How these findings grew / Wound repair
GHK-Cu wound-healing research: closure, angiogenesis, and the matrix that rebuilds
The lineage that anchors the whole molecule — copper, collagen, and new blood vessels knitting a wound shut, read study by study.
Closure and angiogenesis in wound models
GHK-Cu wound-healing research is where the molecule's biology is most literal: a peptide that makes tissue grow, applied to tissue that needs to. A 2025 food-derived GHK-Cu self-healing hydrogel achieved over 95% infected-wound closure by day 12 in mice, versus about 65% in untreated controls, while showing antimicrobial activity against S. aureus and E. coli, reducing IL-6 and TNF-alpha, and stimulating collagen deposition and neovascularization [15]. The closure was driven by the same engine seen across the literature: angiogenesis.

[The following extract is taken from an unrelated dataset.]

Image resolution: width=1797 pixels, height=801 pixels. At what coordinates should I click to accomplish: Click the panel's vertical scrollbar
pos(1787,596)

Bioactive biomaterials make the mechanism visible. A photo-crosslinkable hyaluronic-acid hydrogel embedded with GHK peptide nanofibers accelerated healing with densely remodeled collagen and enhanced VEGF-driven angiogenesis, outperforming non-lipidated GHK and EGF for fibroblast proliferation and migration [7]. GHK-Cu-coated PCL/collagen/chitosan scaffolds (1 mM coating) improved human fibroblast viability after three days versus uncoated controls and showed antibacterial activity within one hour [10].
The remodeling profile behind the closure
Why GHK-Cu closes wounds is documented in the foundational tissue-remodeling review. It increases collagen, elastin, metalloproteinases and their anti-proteases, VEGF, FGF-2, NGF, and neurotrophins, while suppressing free radicals, thromboxane, TGF-beta-1, TNF-alpha, and protein glycation, and chemoattracting the macrophages, mast cells, and capillary cells that execute repair [6]. The angiogenic signal has an endogenous origin: proteolysis of SPARC releases GHK and KGHK peptides that stimulate angiogenesis, with KGHK most potent [9].
The trophic effect is dose-readable in cell systems. GHK-modified alginate hydrogels induced dose-dependent VEGF secretion from human mesenchymal stem cells via integrin alpha-6/beta-1 signaling, enhancing endothelial proliferation and tubule formation with no cytotoxicity at 1-500 ng/mL [8].